Deal
Also known as: Opportunity, Sales opportunity, Pipeline deal
A deal is a tracked sales opportunity moving through pipeline stages toward a closed-won or closed-lost outcome with a defined value.
Definition
A deal is the CRM record that represents a specific revenue opportunity with a prospect or existing customer. It carries a dollar value, an expected close date, a pipeline stage, an owner, and the contacts and company it's tied to. Think of it as the unit of work your sales team is actually paid to move forward.
In practice, deals are created when a lead qualifies into a real buying conversation and are advanced stage-by-stage as discovery, proposal, negotiation, and contract steps complete. Each stage transition is a forecast signal — your weighted pipeline, conversion rates, and revenue projections are all calculated off deal data.
A deal is distinct from a lead (an unqualified contact), an opportunity (often used interchangeably, though some CRMs treat opportunities as a sub-stage), and an account (the company itself). The deal is what closes; the rest are context around it.
Why It Matters
Deals are the atomic unit of revenue forecasting. If your deal records are clean — accurate amounts, realistic close dates, correct stages — your pipeline reports tell the truth and leadership can plan hiring, inventory, and cash flow against them. If they're stale or inflated, every downstream decision is built on fiction.
Teams that ignore deal hygiene end up with bloated pipelines full of zombie opportunities that never close, sandbagged forecasts that hide real performance, and reps who can't tell you what's actually winnable this quarter. The result is missed quotas, surprise misses at quarter-end, and a leadership team that stops trusting CRM data entirely.
Examples in Practice
A B2B SaaS sales team logs a $48,000 annual deal when a qualified prospect agrees to a proposal call. The rep moves it from 'Discovery' to 'Proposal Sent' after delivering pricing, and the deal weights at 40% of value in the forecast until it advances to 'Negotiation'.

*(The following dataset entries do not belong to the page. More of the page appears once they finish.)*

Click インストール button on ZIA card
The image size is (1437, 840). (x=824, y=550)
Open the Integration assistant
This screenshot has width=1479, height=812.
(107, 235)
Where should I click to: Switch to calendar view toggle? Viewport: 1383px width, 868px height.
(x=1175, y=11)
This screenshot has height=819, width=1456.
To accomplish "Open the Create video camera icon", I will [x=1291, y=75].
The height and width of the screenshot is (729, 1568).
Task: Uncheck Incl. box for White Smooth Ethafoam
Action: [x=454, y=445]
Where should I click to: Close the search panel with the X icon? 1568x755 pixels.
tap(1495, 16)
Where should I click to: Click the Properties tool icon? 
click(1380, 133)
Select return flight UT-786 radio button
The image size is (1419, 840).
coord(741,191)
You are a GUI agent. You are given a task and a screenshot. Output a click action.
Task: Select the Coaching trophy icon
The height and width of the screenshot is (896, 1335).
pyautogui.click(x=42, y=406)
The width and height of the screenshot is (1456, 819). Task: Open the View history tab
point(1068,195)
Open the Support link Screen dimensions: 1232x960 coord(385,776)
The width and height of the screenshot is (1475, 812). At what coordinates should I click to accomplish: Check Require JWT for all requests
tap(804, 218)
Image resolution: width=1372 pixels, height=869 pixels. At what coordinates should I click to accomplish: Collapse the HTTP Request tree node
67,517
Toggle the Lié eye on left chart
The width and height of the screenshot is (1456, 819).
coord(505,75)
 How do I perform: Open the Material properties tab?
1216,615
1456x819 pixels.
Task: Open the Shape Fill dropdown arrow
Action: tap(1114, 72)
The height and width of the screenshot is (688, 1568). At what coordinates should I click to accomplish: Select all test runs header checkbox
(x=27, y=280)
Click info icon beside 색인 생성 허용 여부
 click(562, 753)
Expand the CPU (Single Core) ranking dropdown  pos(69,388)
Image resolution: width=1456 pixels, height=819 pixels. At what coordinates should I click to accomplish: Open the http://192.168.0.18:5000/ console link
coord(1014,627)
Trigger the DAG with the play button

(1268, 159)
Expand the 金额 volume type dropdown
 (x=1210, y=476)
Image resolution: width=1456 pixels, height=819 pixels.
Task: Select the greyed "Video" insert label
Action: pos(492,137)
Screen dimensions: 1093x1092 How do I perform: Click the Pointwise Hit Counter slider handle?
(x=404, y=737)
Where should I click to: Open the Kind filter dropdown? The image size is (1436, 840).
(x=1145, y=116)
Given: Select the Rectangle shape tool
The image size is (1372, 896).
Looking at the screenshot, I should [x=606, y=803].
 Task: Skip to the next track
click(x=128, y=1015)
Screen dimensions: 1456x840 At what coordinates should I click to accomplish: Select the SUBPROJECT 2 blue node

A 30-person marketing agency tracks deals for new client engagements separately from expansion deals on existing accounts. The expansion pipeline closes at a 62% rate while net-new closes at 18%, which tells leadership where to invest more SDR effort.
An equipment distributor uses deal records to track multi-unit purchase orders with extended sales cycles. Each deal carries line-item products, expected delivery dates, and approval checkpoints so operations can plan procurement before the contract is signed.